--- begin Quoted text ---
However, the posterior predictive check (PPC) will have different p-values:
> 1-pnbinom(n-y,y, 0.9)
0.2639011
> 1-pbinom(y,n, 0.9)
0.3486784
The difference of the PPC-p-value can be even more dramatic with another $latex \theta$:
> 1-pnbinom(n-y,y, 0.99)
0.0042662
> 1-pbinom(y,n, 0.99)
0.9043821
Just very different!
Clearly using Bayesian posterior of $latex \theta$ does not fix the issue. The problem is that likelihood ensures some constant ratio on $latex \theta$, not on $latex y_1$ nor $latex y_2$.
Model selection?
Unlike the unnormalized likelihood in the likelihood principle, the marginal likelihood in model evaluation is required to be normalized.
In the previous AB testing example, given data $latex (y,n)$, if we know that one and only one of the binomial or the negative binomial experiment is run, we may want to make model selection based on marginal likelihood. For simplicity we consider a point estimate $latex \hat \theta=0.9$. Then we obtain a likelihood ratio test, with the ratio 0.9, slightly favoring the binomial model. Actually this marginal likelihood ratio is constant y/n, independent of the posterior distribution of $latex \theta$. If $latex y/n=0.001$, then we get a Bayes factor 1000 favoring the binomial model.
Except it is wrong. It is not sensible to compare a likelihood on y and a likelihood on n.
What can go wrong in cross-validation
CV requires some loss function, and the same predictive density does not imply the same loss (L2 loss, interval loss, etc.). For adherence, we adopt log predictive densities for now.
CV also needs some part of the data to be exchange, which depends on the sampling distribution.
On the other hand, the calculated LOO-CV of log predictive density seems to only depend on the data through the likelihood. Consider two model-data pair $latex M1: p_1(\theta\vert y_1)$ and $latex M2: p_2(\theta\vert y_2)$, we compute the LOOCV by $latex \text{LOOCV}_1= \sum_i \log \int_\theta {\frac{ p_\text{post} (\theta\vert M_1, y_1)}{ p_1(y_{1i}\vert \theta) }} \left({ \int_{\theta} { p_\text{post} (\theta\vert M_1, y_1)}{ p_1(y_{1i}\vert \theta) }d\theta}\right)^{-1} p_1 (y_{{1i}}\vert\theta) d\theta,$ and replace all 1 with 2 in $latex \text{LOOCV}_2$.
The likelihood principle does say that $latex p_\text{post} (\theta\vert M_1, y_1)=p_\text{post} (\theta\vert M_2, y_2) $, and if there is some generalized likelihood principle ensuring that $latex p_1 (y_{1i}\vert\theta)\propto p_2 (y_{2i} \vert\theta)$, then $latex \text{LOOCV}_1= \text{constant} + \text{LOOCV}_2$.
Sure, but it is an extra assumption. Arguably the point-wise likelihood principle is such a strong assumption that would hardly be useful beyond toy examples.
--- end Quoted text ---
Stated goal 1 –
Condense the paragraph of the excerpt on the likelihood principle that begins "CV requires some loss function" into a short bulleted list that keeps its main points.
Stated goal 2 –
Reproduce the stretch of the excerpt on the likelihood principle from "Sure, but it" through "beyond toy examples.".
--- begin Data rows ---
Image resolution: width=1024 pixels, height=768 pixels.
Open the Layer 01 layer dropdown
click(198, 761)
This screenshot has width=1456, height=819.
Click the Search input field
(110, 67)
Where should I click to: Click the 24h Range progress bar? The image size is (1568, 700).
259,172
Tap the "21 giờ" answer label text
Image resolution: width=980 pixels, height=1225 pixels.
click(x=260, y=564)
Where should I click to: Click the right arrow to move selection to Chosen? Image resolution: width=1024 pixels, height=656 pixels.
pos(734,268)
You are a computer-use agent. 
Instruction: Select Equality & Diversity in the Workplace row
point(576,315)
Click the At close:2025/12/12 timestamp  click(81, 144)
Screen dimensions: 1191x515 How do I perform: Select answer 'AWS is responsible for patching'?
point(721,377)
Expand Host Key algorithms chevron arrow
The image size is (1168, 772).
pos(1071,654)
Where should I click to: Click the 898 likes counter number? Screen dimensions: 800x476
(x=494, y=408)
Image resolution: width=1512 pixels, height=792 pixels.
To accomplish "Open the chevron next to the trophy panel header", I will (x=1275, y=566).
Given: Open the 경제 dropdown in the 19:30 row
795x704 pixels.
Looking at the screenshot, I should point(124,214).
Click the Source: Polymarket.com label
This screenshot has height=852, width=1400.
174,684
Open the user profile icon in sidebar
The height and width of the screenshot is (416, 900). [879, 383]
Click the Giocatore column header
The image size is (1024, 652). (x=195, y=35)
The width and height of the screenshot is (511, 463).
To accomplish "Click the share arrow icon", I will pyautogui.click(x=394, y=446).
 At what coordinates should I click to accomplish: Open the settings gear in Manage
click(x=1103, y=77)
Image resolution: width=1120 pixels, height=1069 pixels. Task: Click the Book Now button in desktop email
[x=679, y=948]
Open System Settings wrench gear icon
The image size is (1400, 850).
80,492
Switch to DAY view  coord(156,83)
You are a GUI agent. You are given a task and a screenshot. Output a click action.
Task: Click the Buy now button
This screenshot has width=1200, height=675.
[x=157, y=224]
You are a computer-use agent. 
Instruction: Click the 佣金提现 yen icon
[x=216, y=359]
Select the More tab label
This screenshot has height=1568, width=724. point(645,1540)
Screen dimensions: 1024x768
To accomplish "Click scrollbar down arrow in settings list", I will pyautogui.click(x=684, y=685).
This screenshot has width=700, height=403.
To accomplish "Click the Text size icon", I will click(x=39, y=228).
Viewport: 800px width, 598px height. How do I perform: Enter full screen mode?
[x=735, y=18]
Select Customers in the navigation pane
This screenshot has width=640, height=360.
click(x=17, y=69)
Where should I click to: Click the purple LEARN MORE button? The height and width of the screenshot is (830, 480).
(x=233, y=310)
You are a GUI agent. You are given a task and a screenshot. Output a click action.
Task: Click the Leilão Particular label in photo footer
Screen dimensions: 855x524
--- end Data rows ---
Full response 1 –
- Cross-validation (CV) requires a loss function.
- The same predictive density does not imply the same loss (e.g., L2 loss, interval loss).
- For adherence, log predictive densities are adopted for now.

Full response 2 –
Sure, but it is an extra assumption. Arguably the point-wise likelihood principle is such a strong assumption that would hardly be useful beyond toy examples.